Od przeszło dwóch lat Unia Europejska próbuje przezwyciężyć własną niemoc w rozwiązaniu kryzysu zadłużenia. W maju 2010 r., gdy Grecja nie była w stanie dłużej ukrywać rzeczywistego stanu swoich finansów publicznych, rozpoczął się wyścig z czasem, a biorący w nim udział politycy prześcigali się w pomysłach, jak rozwiązać problem południowoeuropejskiego długu.
Grudniowy szczyt Rady przyniósł propozycje rozwiązań, które miałyby zwiększyć w przyszłości stabilność finansową Unii. Jedną z nich jest zasada zakładająca automatyzm w karaniu państw prowadzących nieodpowiedzialną politykę budżetową. Pomysł ten jest rozsądny i trafia w sedno. Historia, jak pokazujemy poniżej, dowodzi, iż mechanizm automatycznych sankcji jest warunkiem koniecznym dla odbudowy wiarygodności unii walutowej.

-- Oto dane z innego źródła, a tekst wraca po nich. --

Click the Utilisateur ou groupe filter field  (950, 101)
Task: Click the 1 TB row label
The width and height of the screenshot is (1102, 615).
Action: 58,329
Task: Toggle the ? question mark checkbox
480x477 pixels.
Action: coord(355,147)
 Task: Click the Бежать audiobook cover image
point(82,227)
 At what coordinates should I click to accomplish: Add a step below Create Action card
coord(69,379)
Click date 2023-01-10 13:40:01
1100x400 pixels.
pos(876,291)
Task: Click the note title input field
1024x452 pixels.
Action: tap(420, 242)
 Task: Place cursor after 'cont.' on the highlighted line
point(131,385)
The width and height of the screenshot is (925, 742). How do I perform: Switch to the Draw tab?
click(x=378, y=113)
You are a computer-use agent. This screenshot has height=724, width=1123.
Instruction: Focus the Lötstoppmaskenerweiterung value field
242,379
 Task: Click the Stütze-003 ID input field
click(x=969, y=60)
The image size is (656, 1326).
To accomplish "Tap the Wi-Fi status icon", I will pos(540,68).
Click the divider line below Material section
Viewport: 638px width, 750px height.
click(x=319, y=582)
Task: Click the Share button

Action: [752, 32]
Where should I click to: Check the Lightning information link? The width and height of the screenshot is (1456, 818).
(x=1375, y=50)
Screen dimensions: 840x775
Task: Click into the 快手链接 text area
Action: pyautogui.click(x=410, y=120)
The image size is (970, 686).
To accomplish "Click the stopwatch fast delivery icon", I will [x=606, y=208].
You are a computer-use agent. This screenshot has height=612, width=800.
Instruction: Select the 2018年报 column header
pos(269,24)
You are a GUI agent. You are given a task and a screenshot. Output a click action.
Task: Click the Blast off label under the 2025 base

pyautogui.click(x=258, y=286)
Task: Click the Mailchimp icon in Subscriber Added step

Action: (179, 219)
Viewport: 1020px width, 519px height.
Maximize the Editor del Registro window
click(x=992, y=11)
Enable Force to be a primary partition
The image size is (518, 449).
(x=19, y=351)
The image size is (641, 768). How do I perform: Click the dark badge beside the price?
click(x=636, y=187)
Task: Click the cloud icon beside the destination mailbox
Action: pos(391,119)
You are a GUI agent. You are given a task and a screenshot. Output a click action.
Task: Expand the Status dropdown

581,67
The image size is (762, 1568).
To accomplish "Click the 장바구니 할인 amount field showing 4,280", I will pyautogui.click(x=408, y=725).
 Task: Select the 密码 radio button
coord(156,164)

Problem jednak w tym, że nie dalej jak cztery miesiące temu, podczas negocjacji tzw. sześciopaku, analogiczna zasada automatyzmu została rozmontowana przez Francję. Trudno oprzeć się wrażeniu, że cała historia regulacji ostrożnościowych w UE pokazuje brak konsekwencji i determinacji w ich realizacji.
Kryzys obnażył słabości
Ryzyko, że niektóre kraje będą chciały zadłużać się ponad miarę, korzystając z wiarygodności innych członków strefy, było znane od samego początku. Gdy w 1989 r. kraje UE zdecydowały o tworzeniu Unii Gospodarczej i Walutowej (UGW) nieodłącznym elementem projektu wspólnej waluty było przyjęcie pewnego poziomu nadzoru i koordynacji polityk fiskalnych.
Pakt stabilizacji i wzrostu (PSiW) miał zapewnić prowadzenie odpowiedniej i zarazem odpowiedzialnej polityki budżetowej przez poszczególne kraje jednowalutowego obszaru. Zatem system bezpieczeństwa istniał od początku funkcjonowania strefy euro. Tylko zawiódł!